Я знаю, говорят, что я снова запил. Говорят также:
— Но сейчас как будто становится полегче…
Какими еще избитыми фразами они стараются придать своей жалости достойное обличье? Выбирают тон врачебный? Или тон дружеских!?
— Пора уже ему взять себя в руки.
— А по-вашему, одиночество в подобных случаях полезно?
— Впрочем, совершенно ясно, почему жена толкнула его на этот переезд. Надо думать, в Париже иной раз бывало несладко. Помните эти вечеринки?..
— Во всяком случае, она очень разумно поступила, что отослала детей!
Самые продувные, должно быть, на свой лад меня защищают:
— Кто-кто, а я не брошу камень в человека, который подошел вплотную…

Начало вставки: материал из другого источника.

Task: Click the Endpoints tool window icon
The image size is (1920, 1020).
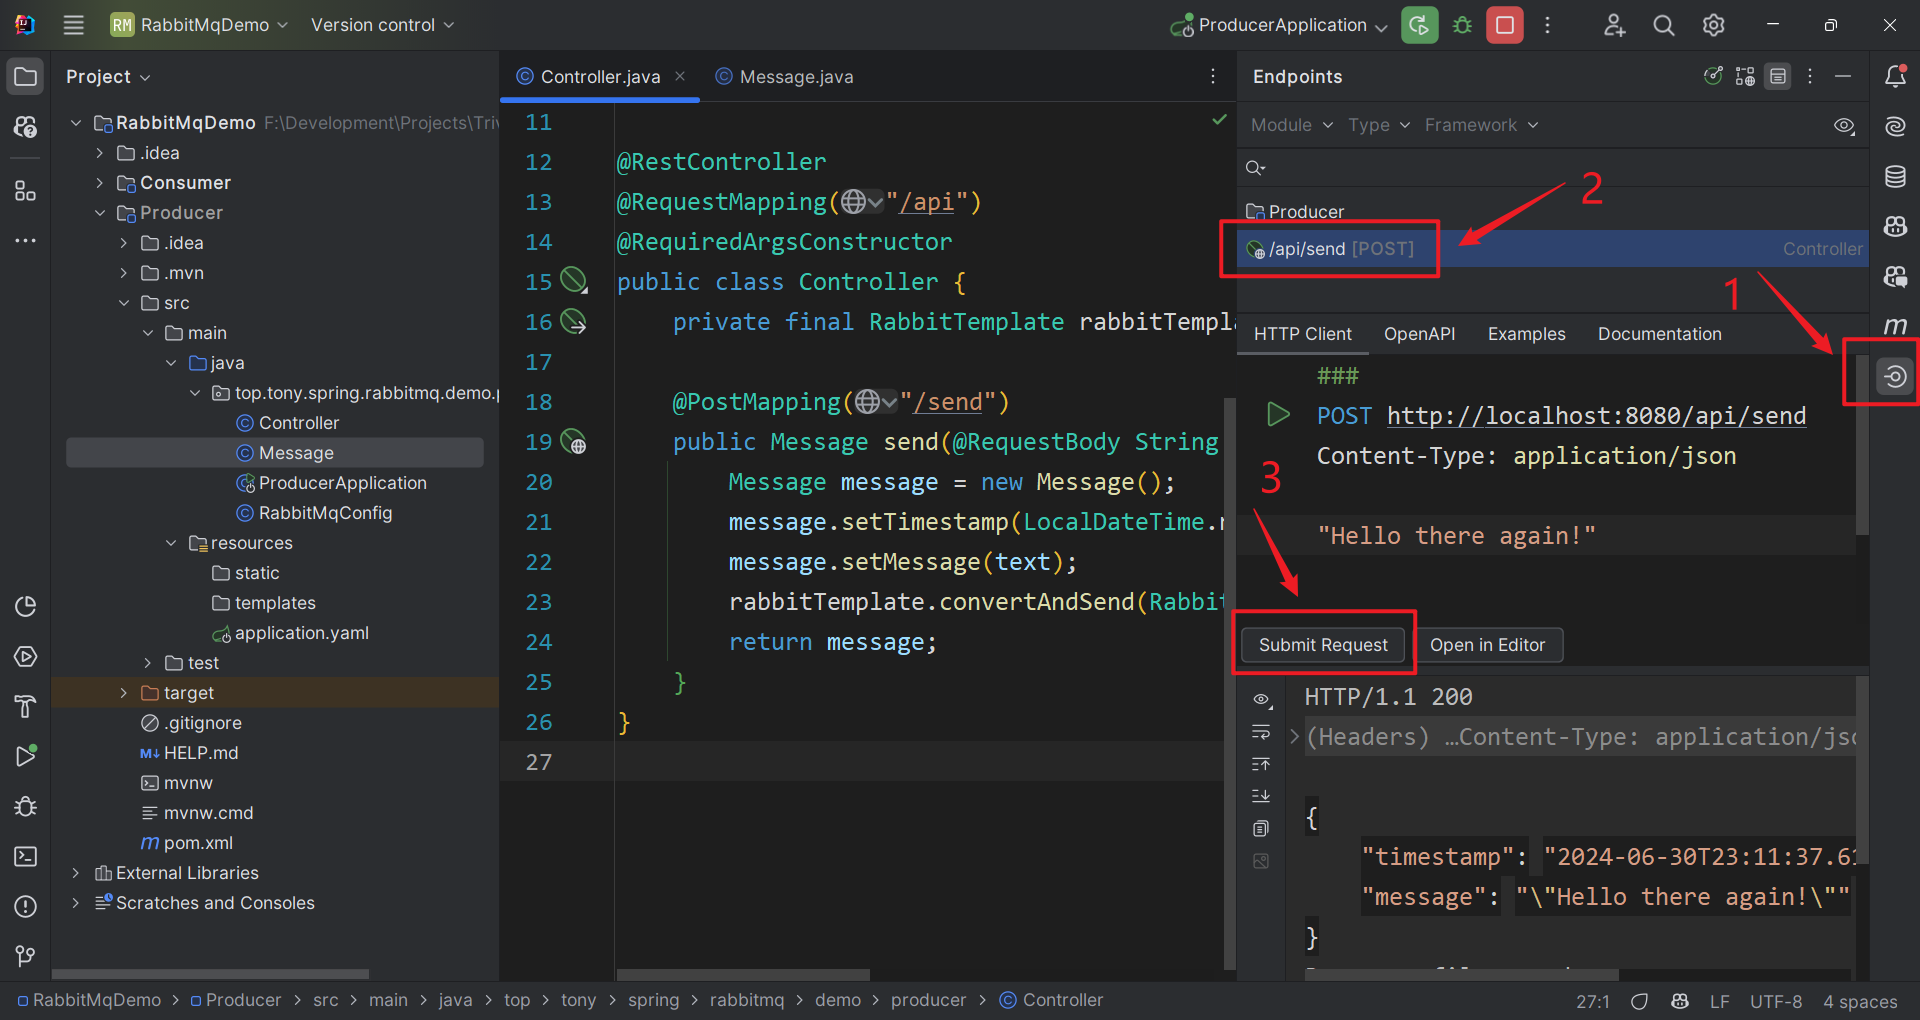Action: pyautogui.click(x=1894, y=377)
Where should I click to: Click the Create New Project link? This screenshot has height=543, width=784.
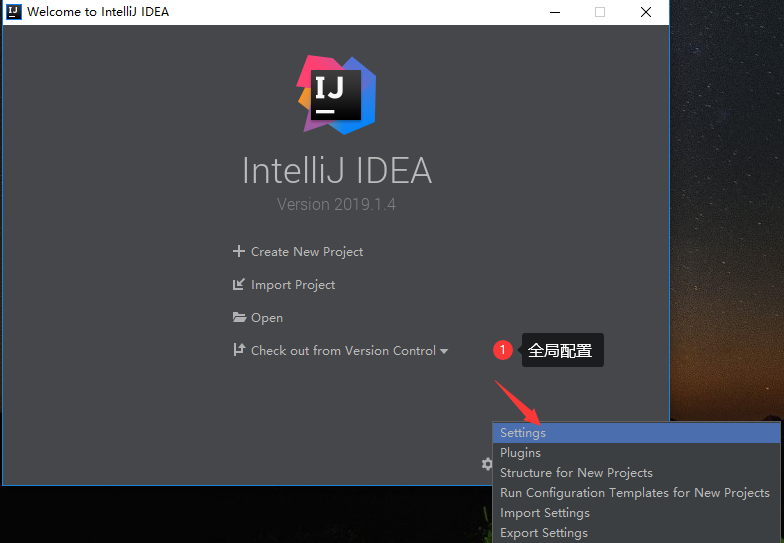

К чему вплотную? Что я обошел по краю, куда заглянул, поскользнулся и едва не сорвался? Какими еще нелепыми словами вы станете мерить бездонную пропасть? Вы говорите — депрессия, говорите — сник, приуныл, пал духом — точно про иву над ручьем или про серый пасмурный день. Эти слова напоминают о дожде, о неторопливом течении рек. А значит, и о зелени, о густых травах, о плеске озера в отлогих берегах. (Может быть, потому-то как раз в таких местах и строят клиники, где вы надеетесь лечить депрессию, упадок духа?) Да по какому праву там, в кабинетах, где уже не звонят для меня телефоны, в приемных, куда я больше не прихожу продавать плоды своих трудов, вы с важным видом беретесь обо мне судить и рядить? Безмозглые ослы, да как вы смеете обсуждать мою жизнь, точно какой-то недуг… Черным- черно, непроглядная тьма, в которой бредешь ощупью, населенная чудовищами, та, что чернеет под плотно сомкнутыми веками, в недвижно застывшем сердце, — а вы упорствуете, вам кажется, так просто подбавить туда немножко света, словно молока в кофе? Вам довольно перечислить все знакомые вам оттенки серого цвета? Пепельный, серо-бурый, мышиный, жемчужный, аспидный. А я повторяю: черный, как уголь, черный, как злодейство. Наклонитесь над упадком, над провалом, ведь сердца у вас в отменном равновесии. Киньте камешек в колодец и ждите — из черных глубин моей ночи до вас донесется далекий всплеск. Если кто болен, так это вы! Не я, а вы достойны жалости, если до ваших подземных вод рукой подать. Вам надо бы пройти науку страха в его необъятных университетах, где свищет ветер. Приезжайте в Лоссан на практику. Здесь лечат здоровых. Обучают их постигать смысл слов. И цвет. Говорю вам: чернота.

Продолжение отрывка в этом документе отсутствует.